Over the years, hype has encouraged the bandwagon to move in many positive directions, but what about when hype fails? After the jump, we unearth some of the bigger misses of the last ten years. Sorry, guys — we haven’t forgotten.

The Vines

After their first album in 2001, The Vines were hailed as the second coming of grunge. Placed in the same league as The Strokes and The White Stripes and lavished with critical attention by both NME and Rolling Stone, The Vines even got a Rolling Stone that read “MEET THE VINES: ROCK IS BACK!” After an appearance on The O.C. soundtrack, it was settled — that would be The Vines’s greatest legacy, because their music was thoroughly meh.

Jet

What better hype is there than having your single picked to be the backdrop for one of the first splashy-rainbow-dancing-silhouette iPod commercials?

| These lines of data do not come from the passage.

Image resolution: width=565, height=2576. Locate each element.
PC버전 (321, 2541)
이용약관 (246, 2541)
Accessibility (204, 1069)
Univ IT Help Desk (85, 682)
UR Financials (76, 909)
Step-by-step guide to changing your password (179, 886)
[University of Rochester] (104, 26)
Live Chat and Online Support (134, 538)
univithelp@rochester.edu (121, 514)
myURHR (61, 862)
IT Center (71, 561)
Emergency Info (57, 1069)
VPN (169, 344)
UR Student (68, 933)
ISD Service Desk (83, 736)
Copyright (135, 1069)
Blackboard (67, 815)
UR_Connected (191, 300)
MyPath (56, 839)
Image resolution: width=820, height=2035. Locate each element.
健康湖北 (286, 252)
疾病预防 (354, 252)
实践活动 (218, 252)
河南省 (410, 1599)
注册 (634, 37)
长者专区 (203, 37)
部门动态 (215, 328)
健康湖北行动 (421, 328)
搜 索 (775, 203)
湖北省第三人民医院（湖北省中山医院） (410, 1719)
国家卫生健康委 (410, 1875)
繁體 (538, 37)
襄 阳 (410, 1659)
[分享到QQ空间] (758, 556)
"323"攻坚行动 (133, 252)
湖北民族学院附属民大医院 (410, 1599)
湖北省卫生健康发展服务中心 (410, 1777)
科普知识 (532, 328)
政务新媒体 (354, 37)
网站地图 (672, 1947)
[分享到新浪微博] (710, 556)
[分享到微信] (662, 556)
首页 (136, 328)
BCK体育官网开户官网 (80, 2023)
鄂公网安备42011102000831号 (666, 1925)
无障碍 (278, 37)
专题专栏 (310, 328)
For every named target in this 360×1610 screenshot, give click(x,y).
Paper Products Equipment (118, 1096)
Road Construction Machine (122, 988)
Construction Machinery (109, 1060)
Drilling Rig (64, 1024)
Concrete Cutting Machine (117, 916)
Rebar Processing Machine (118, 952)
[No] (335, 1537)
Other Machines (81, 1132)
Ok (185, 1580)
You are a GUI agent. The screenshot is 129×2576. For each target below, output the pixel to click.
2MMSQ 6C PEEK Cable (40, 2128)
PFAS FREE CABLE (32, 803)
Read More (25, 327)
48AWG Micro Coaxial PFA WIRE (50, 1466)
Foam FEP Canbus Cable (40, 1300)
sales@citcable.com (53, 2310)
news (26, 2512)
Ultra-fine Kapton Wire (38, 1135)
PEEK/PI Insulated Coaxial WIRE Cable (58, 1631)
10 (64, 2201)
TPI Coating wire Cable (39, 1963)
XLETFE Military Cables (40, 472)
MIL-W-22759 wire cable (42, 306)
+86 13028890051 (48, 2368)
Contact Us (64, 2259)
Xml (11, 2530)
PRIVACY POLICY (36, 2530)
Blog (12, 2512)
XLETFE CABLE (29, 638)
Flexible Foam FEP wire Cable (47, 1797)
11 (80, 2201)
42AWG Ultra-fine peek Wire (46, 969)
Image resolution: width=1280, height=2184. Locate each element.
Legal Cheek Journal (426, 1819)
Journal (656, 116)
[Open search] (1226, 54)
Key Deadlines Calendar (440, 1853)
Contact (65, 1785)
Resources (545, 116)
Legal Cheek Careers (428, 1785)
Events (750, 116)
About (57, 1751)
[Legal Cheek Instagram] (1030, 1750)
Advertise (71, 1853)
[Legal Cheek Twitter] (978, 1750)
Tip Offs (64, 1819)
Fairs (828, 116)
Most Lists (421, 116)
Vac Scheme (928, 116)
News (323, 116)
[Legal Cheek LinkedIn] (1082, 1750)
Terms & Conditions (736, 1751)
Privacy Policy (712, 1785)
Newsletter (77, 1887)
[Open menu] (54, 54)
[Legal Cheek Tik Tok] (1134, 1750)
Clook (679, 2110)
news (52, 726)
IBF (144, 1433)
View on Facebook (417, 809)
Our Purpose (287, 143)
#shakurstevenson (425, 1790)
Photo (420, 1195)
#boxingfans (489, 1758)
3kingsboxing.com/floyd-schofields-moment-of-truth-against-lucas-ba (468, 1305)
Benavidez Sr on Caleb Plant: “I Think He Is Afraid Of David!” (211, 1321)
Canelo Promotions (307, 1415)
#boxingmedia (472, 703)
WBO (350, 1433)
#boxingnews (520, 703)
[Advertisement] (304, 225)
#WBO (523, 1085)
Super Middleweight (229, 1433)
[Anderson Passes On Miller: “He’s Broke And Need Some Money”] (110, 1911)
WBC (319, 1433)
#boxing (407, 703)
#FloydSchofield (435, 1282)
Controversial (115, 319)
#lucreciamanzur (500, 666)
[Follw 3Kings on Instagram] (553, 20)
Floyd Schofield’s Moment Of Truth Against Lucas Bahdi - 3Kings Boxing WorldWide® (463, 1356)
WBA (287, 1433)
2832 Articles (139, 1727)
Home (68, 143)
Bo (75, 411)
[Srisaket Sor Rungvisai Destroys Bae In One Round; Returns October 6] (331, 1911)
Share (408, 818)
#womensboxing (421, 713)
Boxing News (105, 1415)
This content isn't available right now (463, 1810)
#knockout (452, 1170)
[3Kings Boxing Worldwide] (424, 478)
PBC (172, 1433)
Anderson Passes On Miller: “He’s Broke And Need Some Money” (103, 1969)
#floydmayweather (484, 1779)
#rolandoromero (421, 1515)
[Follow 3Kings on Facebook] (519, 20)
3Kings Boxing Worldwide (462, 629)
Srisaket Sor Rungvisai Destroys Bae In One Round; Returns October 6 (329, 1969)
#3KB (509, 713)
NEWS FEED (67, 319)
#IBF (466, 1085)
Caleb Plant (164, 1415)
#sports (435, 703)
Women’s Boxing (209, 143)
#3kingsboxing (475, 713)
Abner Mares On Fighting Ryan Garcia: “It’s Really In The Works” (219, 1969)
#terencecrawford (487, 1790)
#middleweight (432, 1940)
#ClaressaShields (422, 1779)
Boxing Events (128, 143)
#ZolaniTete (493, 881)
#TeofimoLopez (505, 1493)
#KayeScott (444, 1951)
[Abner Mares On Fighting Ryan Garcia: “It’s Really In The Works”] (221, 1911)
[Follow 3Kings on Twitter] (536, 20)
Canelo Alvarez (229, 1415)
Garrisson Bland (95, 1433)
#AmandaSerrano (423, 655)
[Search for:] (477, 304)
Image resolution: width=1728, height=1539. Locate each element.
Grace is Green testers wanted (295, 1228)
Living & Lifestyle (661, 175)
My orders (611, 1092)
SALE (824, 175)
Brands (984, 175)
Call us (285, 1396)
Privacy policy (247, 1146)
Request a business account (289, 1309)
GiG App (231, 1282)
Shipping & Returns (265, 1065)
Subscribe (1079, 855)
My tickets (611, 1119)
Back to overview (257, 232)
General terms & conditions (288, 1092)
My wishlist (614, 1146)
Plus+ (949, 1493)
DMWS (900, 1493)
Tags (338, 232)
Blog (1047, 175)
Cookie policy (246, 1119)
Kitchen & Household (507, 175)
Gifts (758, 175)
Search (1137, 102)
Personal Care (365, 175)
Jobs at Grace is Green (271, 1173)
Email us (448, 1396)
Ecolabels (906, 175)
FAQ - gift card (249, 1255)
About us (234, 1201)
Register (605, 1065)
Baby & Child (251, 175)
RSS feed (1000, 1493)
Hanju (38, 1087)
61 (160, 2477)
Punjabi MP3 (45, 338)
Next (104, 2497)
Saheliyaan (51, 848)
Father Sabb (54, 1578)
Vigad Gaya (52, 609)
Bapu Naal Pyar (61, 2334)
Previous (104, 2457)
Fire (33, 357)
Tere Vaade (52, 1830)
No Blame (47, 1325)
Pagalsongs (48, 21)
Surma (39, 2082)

Actually, not much was better at the time than those commercials, because Jet’s jangly “Are You Gonna Be My Girl?” ruled the airways and, yes, everyone’s iPods. The critics bombed them for years, with Pitchfork embedding a YouTube clip of a monkey peeing instead of reviewing their sophomore effort Get Born. Now that’s what we call criticism.

Lily Allen

In 2006, Lily Allen’s music became a case study in full-on digital hype. Her first album blew up on MySpace and launched her career, with more critics talking about how revolutionary her early internet career launch was (Hey, JBiebs!) than about the quality of her tweedle-dee British street songs. They were good fun, but it seems even Lily knew that she wasn’t all she was cracked up to be musically. In 2009, with two full-lengths under her belt, she announced that she had no plans to make another record and might focus on acting instead.

Matisyahu

Matisyahu was the first musician whose business card could accurately read, “Hasidic reggae-rap-hip hop artist.” We don’t know how no one ever thought to marry Jewish theology with beatboxing before him, because the hype over his debut was unstoppable — his name invaded every American household, and one of his singles was even in the running for the theme song of the 2010 Olympics, oddly enough. It wasn’t actually picked, and maybe for good reason: his gimmick got old fast, and his songs have hardly (if at all) touched the charts since 2006.

Susan Boyle

Susan Boyle’s Britain’s Got Talent hype won her the hearts of YouTubers and moms who saw her clips on the nightly news across the globe. She had the voice of an angel and would be the next Celine, Aretha, Diana! Only more adorable, given her dowdy look, inspiring story, and that accent of hers! But hype is a heavy load, especially when you’re new to the spotlight. In fact, Boyle’s BGT loss landed her in rehab for a short while. She returned to recording albums, but her cultural relevance plummeted alongside her act’s novelty.

jj

Swedish pop band jj made major waves with their first single “My Life, My Swag,” off of their first, two-song release, jj n° 1. They went from that Pitchfork Best New Music single to a 5.4 for jj n° 3 . But how? Well, the duo may have gotten a little overextended after recording and releasing three albums between 2009 and 2010 to ride the buzz of “My Life, My Swag” before it faded away. Their recent mixtape Kills was launched back into the stratosphere of Pitchfork 7.0+ ratings, but it hasn’t entirely redeemed their body of original LPs. A little patience could go a long way for jj moving forward.

Ok Go

Ok Go may be YouTube’s favorite band for their irresistibly zany treadmill-dancing, Rube-Goldberg-machine-constructing antics. Their 2010 single “This Too Shall Pass” from Of The Blue Colour of the Sky has garnered over 25 million YouTube hits to date, but the buzz hasn’t been helping them sell albums — after two months on the shelves, the album hadn’t even sold 25,000 copies in the US. You know you’ve got a problem when you’re the least musical band in the biz.

MGMT

Poor MGMT. Oracular Spectacular, their debut, earned them a solid helping of mass success and critical praise. But before the masses who so loudly praised MGMT as the band of a generation even heard their sophomore album Congratulations, the album’s buzz pointed wholeheartedly in the direction of horrific failure. “It’s unfair when a new album’s clouded in popular myth before most people have heard it,” NME wrote in their review of Congratulations. Yeah, well, the hype machine giveth and the hype machine taketh away.